Steve Jobs est décédé en 2011 d’un cancer « guérissable s’il avait été pris à temps ». Le génie de l’informatique avait reculé son opération, souhaitant tester d’abord des médecines alternatives dont il était adepte. L’entrepreneur visionnaire n’a pas mesuré le péril qu’il encourait, qu’une étude ultérieure a révélé : les personnes touchées par le cancer usant de médecines douces en complément des traitements traditionnels risquent deux fois plus de mourir de leur maladie. Non parce que ces « médecines » complémentaires sont en soi délétères. Mais parce que ces patients sont les plus rétifs à la médecine traditionnelle… et sont donc susceptibles de retarder leur traitement.
Les fausses croyances mettent des vies en péril, affirment les auteurs de « Médecine bashing »*. De tout temps, les praticiens ont eu affaire à des « méfiants », mais la situation a évolué. « Aujourd’hui, certains pensent disposer d’informations fiables leur permettant d’expliquer au médecin qu’il se trompe », affirme le Dr Carole Sereni, neurologue à hôpital Saint-Joseph (Paris). Et à l’heure où la rougeole fait à nouveau des morts et le cancer du col de l’utérus se « porte bien » en France, faute de vaccinations anti-HPV suffisantes, elle et son mari, le Dr Daniel Sereni, spécialiste en médecine interne à l’hôpital Saint-Louis (Paris) ont souhaité lancer un cri d’alerte.
D’après les anciens chefs de service, il est urgent de redorer le blason de la médecine. Preuves à l’appui, « Médecine bashing » démonte les récentes entreprises de désinformation en santé : non, il n’y a pas eu de catastrophe sanitaire liée au vaccin anti-H1N1, oui, la vaccination sauve des millions de vies contre quelques effets secondaires, et la balance bénéfice-risque des statines est largement positive... contrairement aux régimes à la mode qui font souvent plus de mal que de bien, etc.
Les autorités pointées du doigt
La désinformation touche « même les bac + 5 », affirme la praticienne. Qui n’a pas craint la sclérose en plaques après une injection du vaccin hépatite B ? Au final, les travaux ont montré l’absence de lien avec cette maladie neurodégénérative. Cette affaire sanitaire est édifiante, relate Carole Sereni. La dizaine de cas déclarés après une injection sont « des coïncidences individuelles statistiquement attendues ». Montés en épingle par les antivax, ces cas ont donné lieu à des plaintes. Contredisant toutes les études scientifiques, des instances judiciaires ont reconnu un lien de causalité. « Finalement, faute de vaccinations, des milliers de personnes ont contracté le virus. Or, avoir l’hépatite B expose au risque du cancer du foie », rappelle la neurologue.
Ces décisions de justice révèlent le fossé qui s’est parfois creusé entre nos élites et la démarche scientifique, estiment les auteurs.

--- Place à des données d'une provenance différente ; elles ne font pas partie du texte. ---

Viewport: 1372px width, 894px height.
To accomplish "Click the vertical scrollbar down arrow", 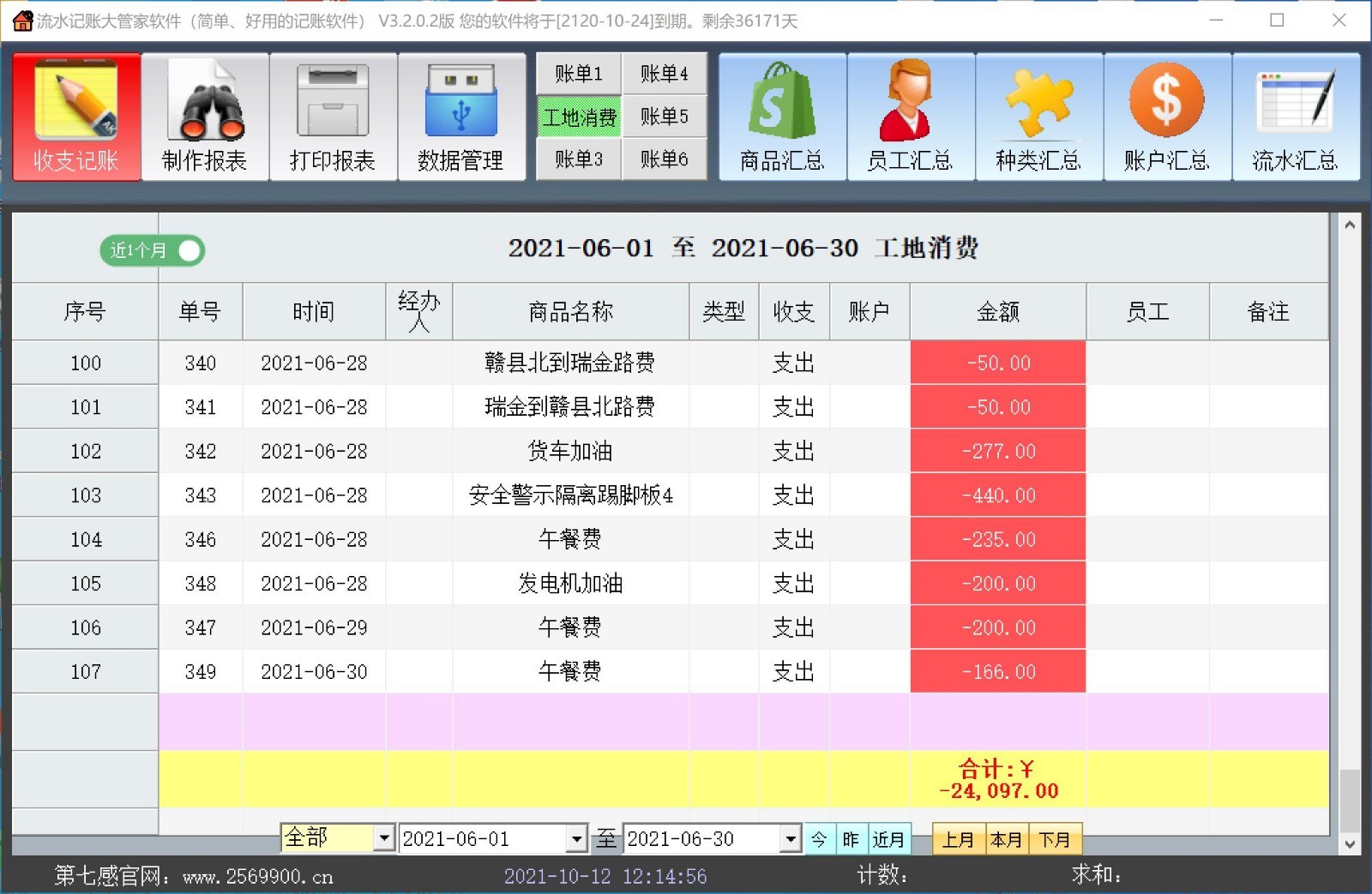I will [x=1350, y=843].
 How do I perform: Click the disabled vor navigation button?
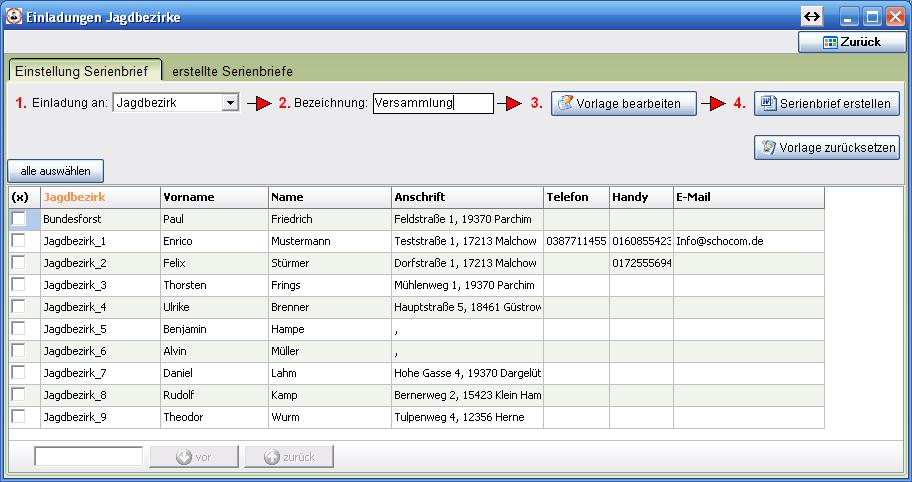coord(194,457)
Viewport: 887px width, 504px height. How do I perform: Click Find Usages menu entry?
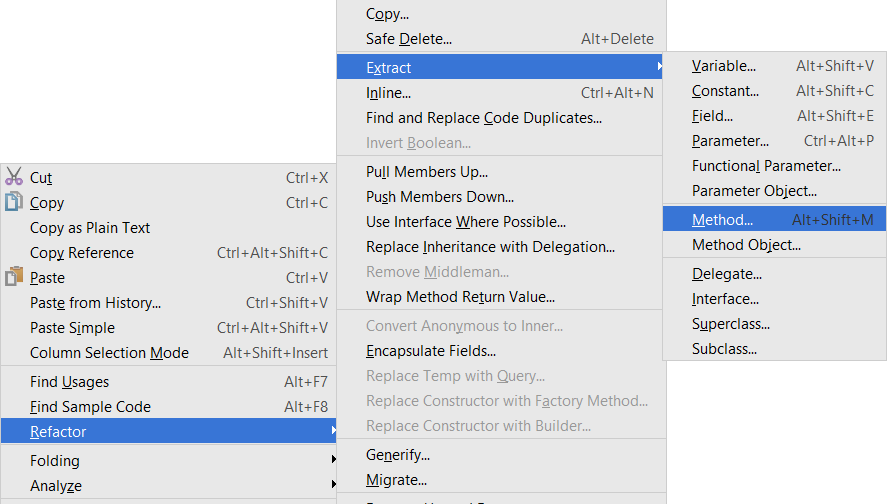(x=70, y=382)
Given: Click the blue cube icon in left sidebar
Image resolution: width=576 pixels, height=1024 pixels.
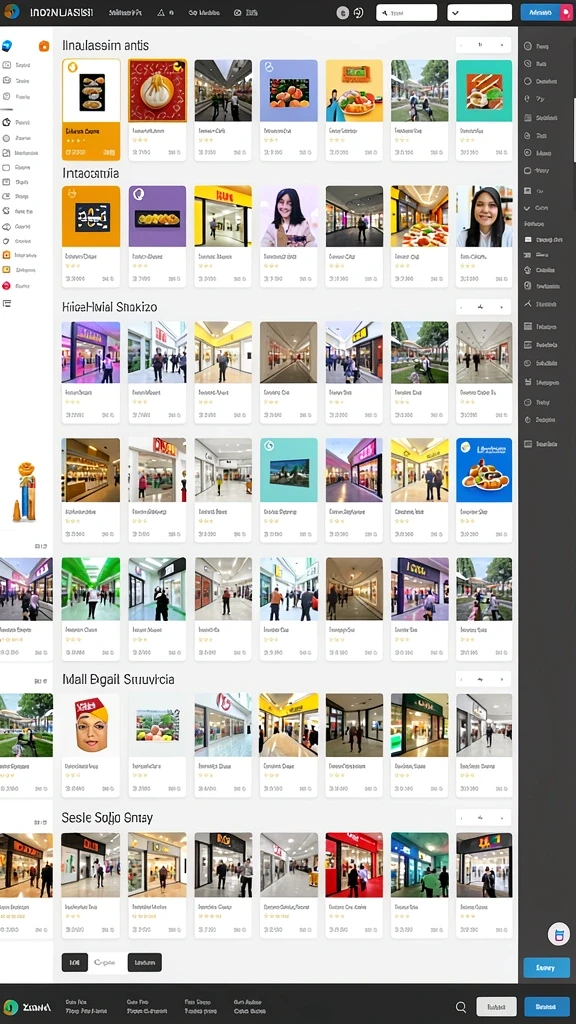Looking at the screenshot, I should pyautogui.click(x=7, y=45).
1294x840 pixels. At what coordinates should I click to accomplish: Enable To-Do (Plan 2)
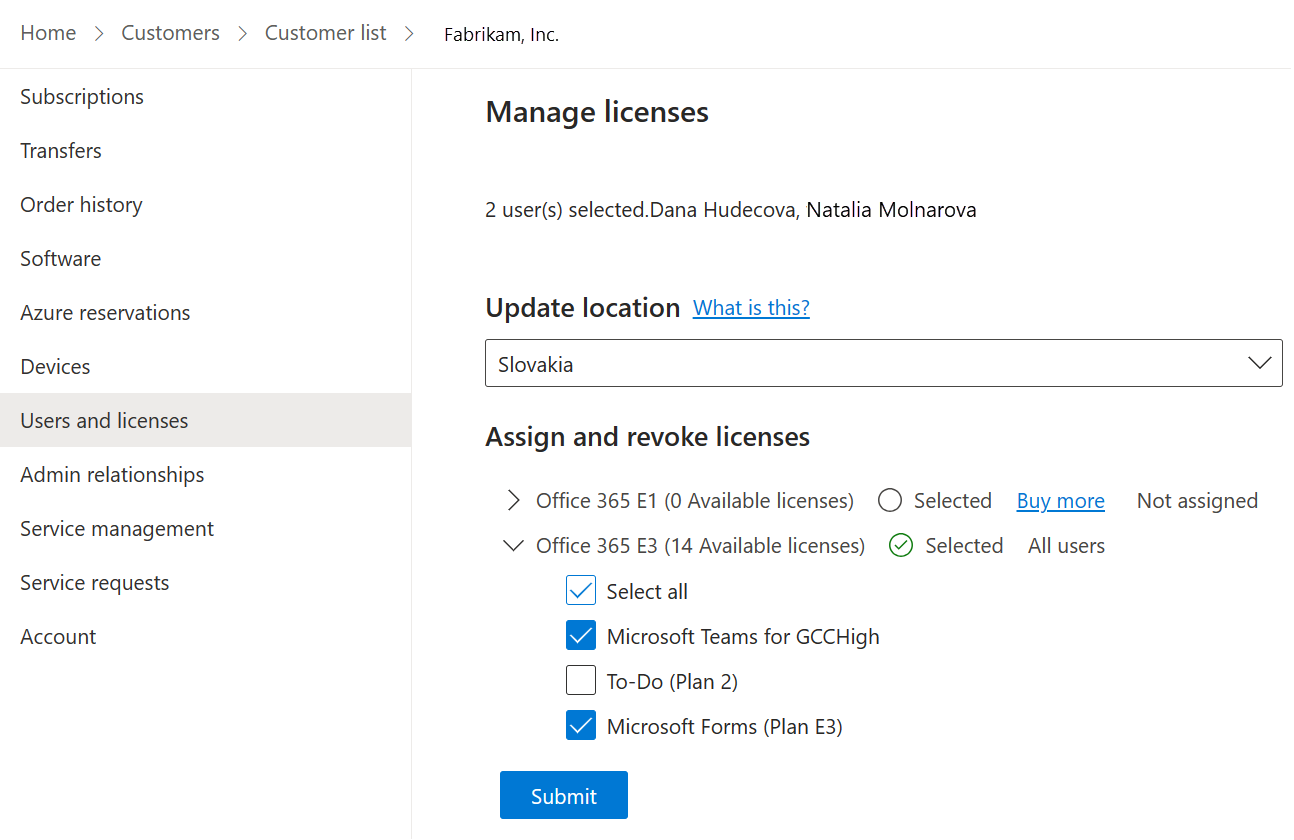(x=580, y=680)
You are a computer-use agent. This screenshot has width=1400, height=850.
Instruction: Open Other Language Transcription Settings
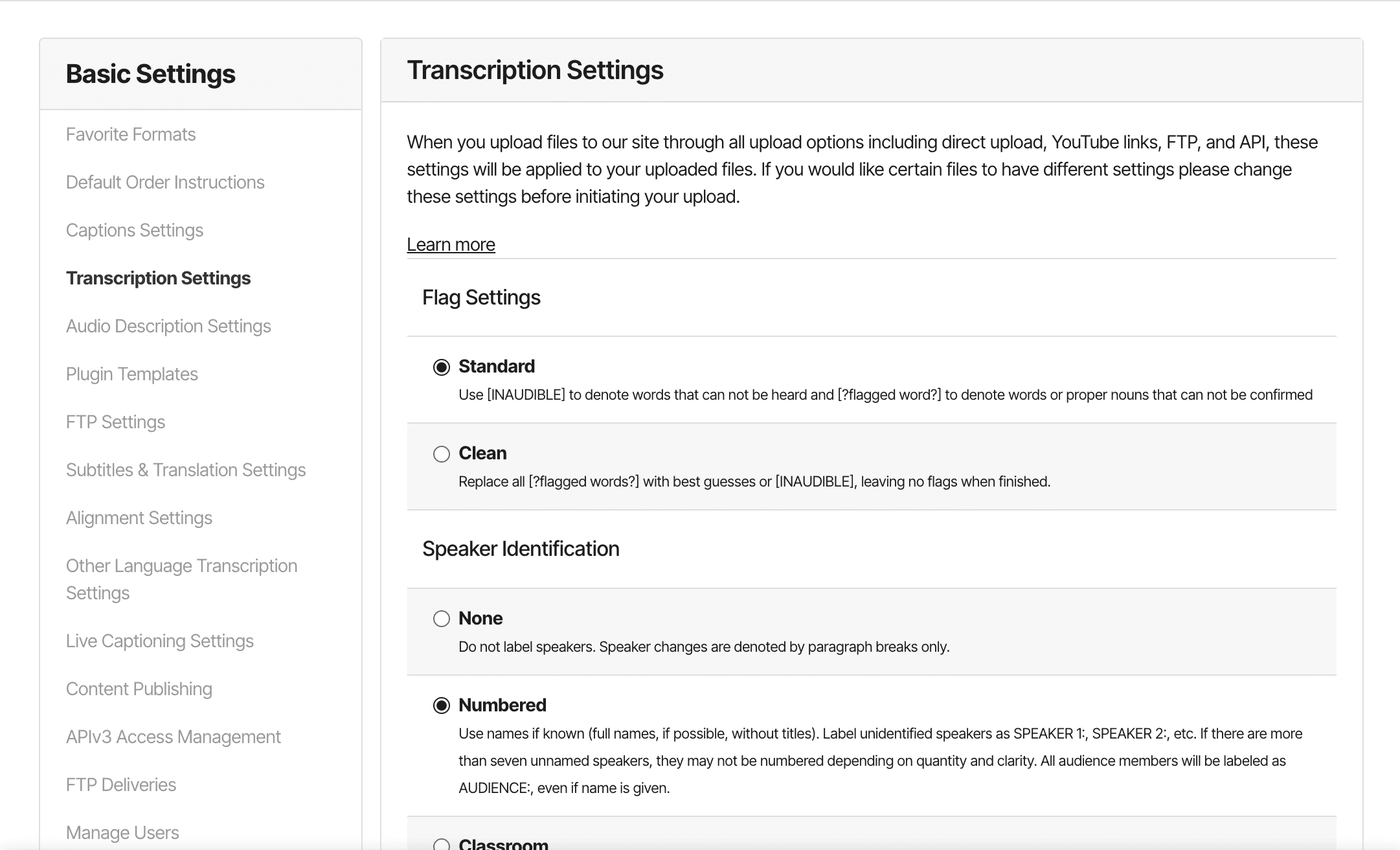click(x=181, y=579)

Carole Sereni dénonce la responsabilité des autorités politiques et sanitaires et cite notamment la frilosité de la Haute autorité de santé. Si la HAS projette de recommander le vaccin HPV pour tous les garçons de 11 à 14 ans, elle n’a toujours pas préconisé de le rendre obligatoire. « Ce vaccin sauve poutant des milliers de vies ailleurs en Europe ». La neurologue déplore le retard français et la « défiance anti-vaccins », beaucoup plus forte en France qu’en Allemagne ou au Royaume-Uni.
Les manipulateurs comblent le vide
Ce n’est donc pas le patient « crédule » qui figure au banc des accusés de « Médecine bashing ». « Beaucoup de personnes développent de réels symptômes (fatigue, douleurs, etc.), et la médecine n’a parfois pas de réponse », explique l’auteure qui n’épargne pas non plus le corps médical. « Étrangement, beaucoup de médecins n’aiment guère la science », estime-t-elle, constatant tout de même un enthousiasme scientifique supérieur chez les plus jeunes. Elle épingle les confrères qui sans leur dire prescrivent à leurs patients des placebos « car ils sont incapables de dire au patient : "je ne sais pas". C’est de l’abus de pouvoir », affirme-t-elle.
Ces « non-réponses » médicales « forment un vide que viennent combler des manipulateurs ». La neurologue accuse ici les producteurs de la désinformation, souvent intéressés à titre financier comme les vendeurs de sérologies censées dépister Lyme, ou certains courants idéologiques douteux derrière les antivax.
« Médecine bashing » va pourtant bien au-delà de l’accusation et en appelle à un sursaut des institutions pour améliorer la pédagogie, et à un meilleur dialogue entre toutes les parties prenantes : médecins, patients, mais aussi l’industrie.
* « Médecine bashing », des Drs Daniel et Carole Sereni, éditions du Cerf, 289 p., 20 euros.